Output only the lines from the line holding "Click the $14.99 Egg Foo Young price" through the close of the records, exactly as they appear, with all pictures omitted.

[Dataset records]

::::

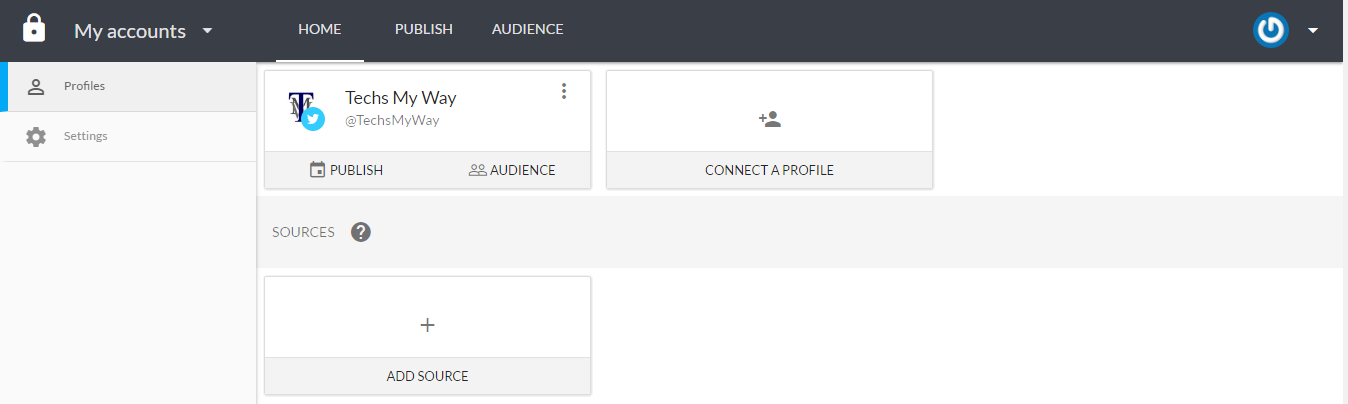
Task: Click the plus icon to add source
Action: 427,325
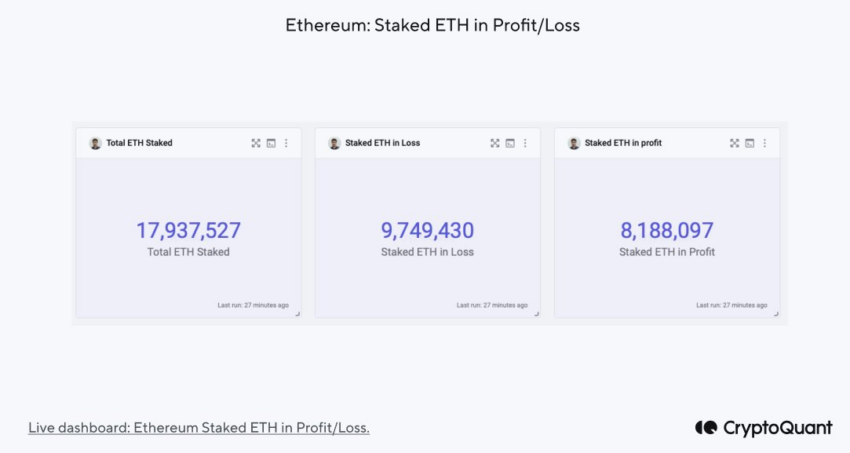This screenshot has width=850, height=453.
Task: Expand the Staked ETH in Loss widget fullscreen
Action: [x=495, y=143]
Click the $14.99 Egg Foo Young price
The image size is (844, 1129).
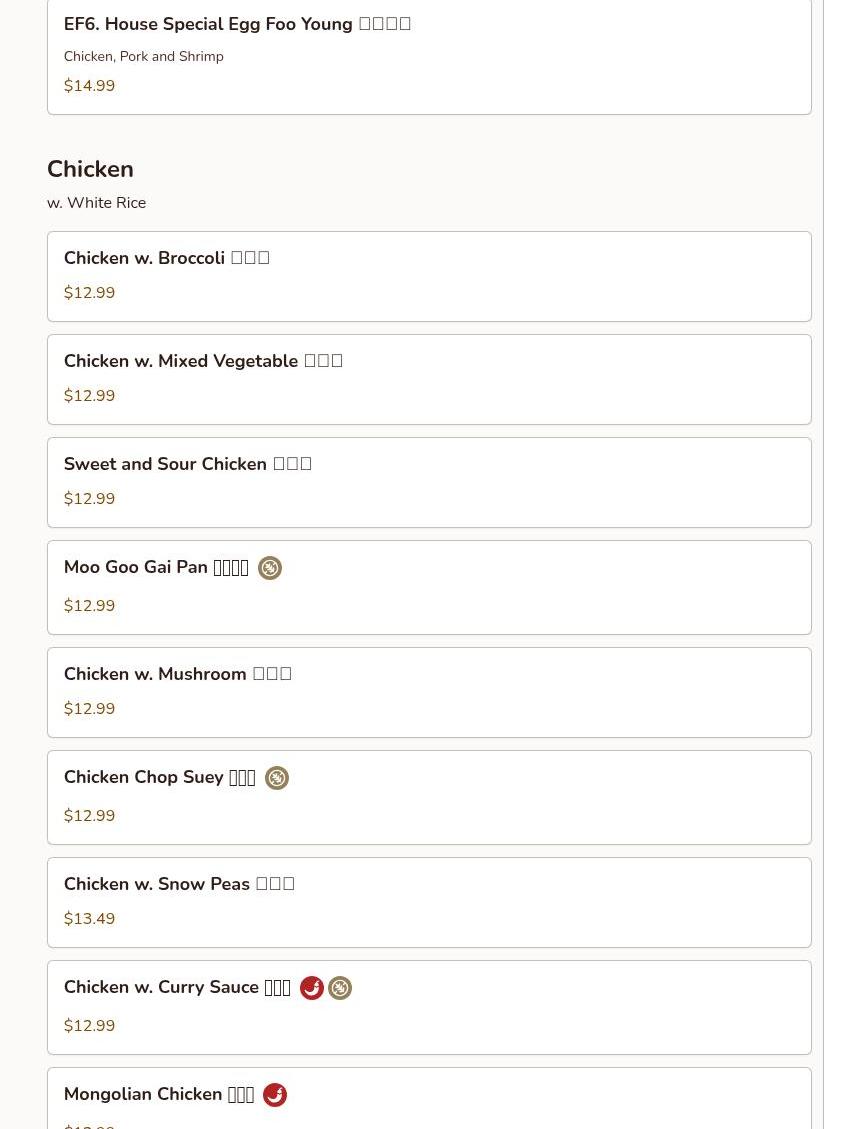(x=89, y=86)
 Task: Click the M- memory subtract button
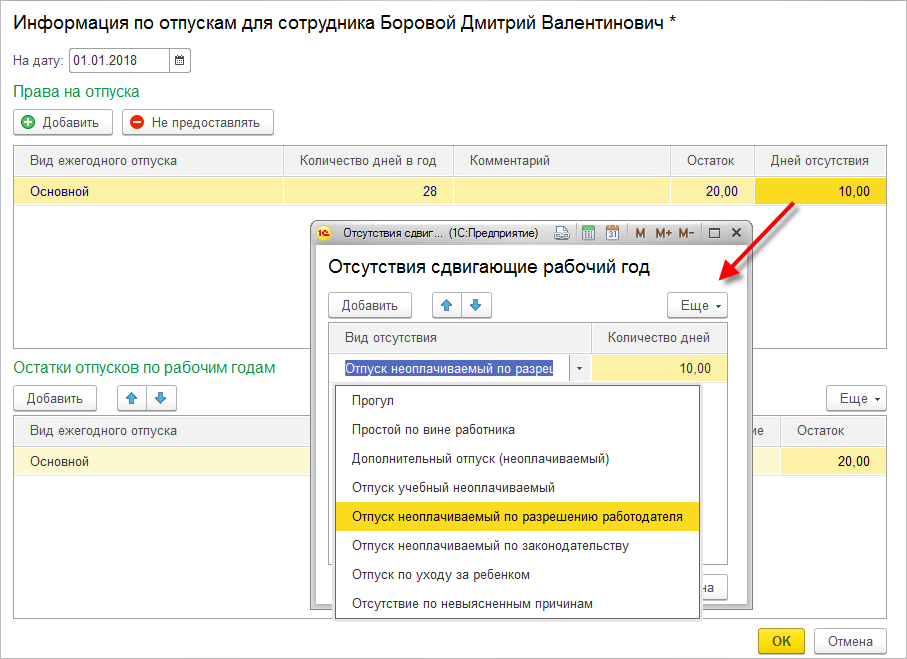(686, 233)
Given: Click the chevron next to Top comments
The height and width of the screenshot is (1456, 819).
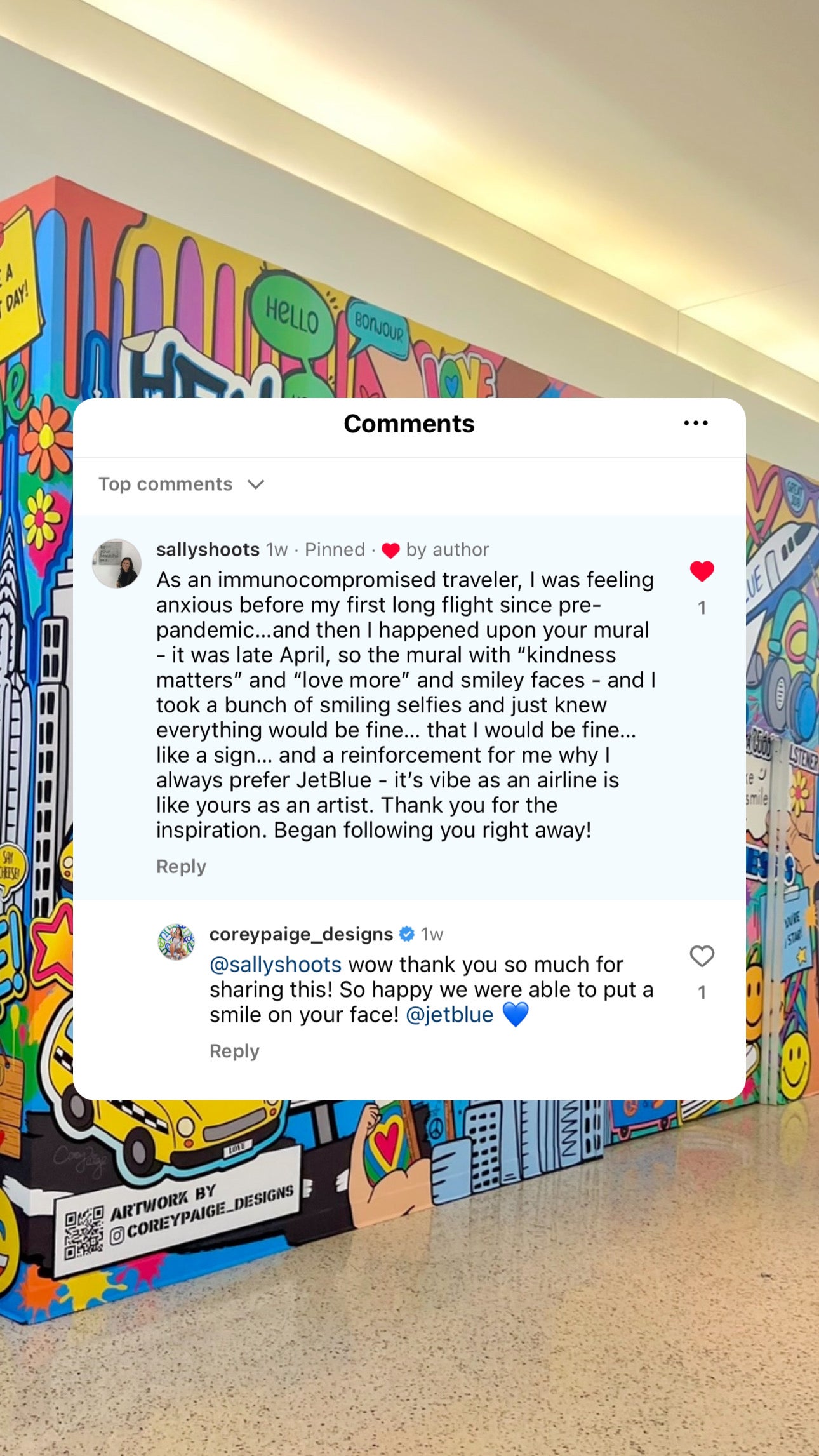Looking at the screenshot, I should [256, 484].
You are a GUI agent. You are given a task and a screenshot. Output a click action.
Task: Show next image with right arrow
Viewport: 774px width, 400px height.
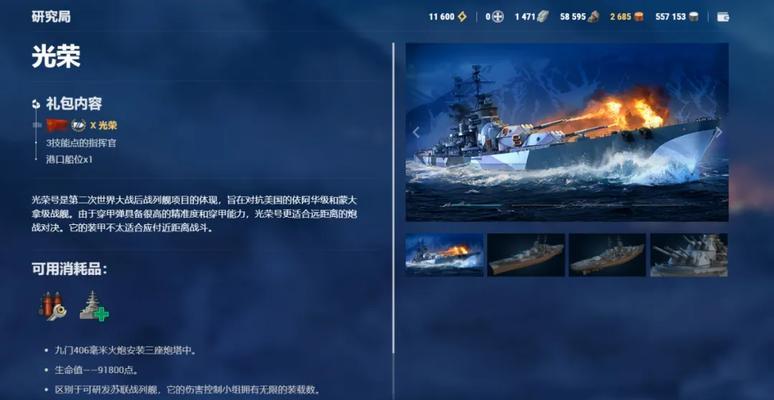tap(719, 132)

::::

§ Response:
Click the $14.99 Egg Foo Young price
The image size is (844, 1129).
(x=89, y=86)
 Task: Click the M- memory subtract button
(686, 233)
Given: Click the chevron next to Top comments
The height and width of the screenshot is (1456, 819).
Looking at the screenshot, I should [256, 484].
You are a GUI agent. You are given a task and a screenshot. Output a click action.
Task: Show next image with right arrow
Viewport: 774px width, 400px height.
tap(719, 132)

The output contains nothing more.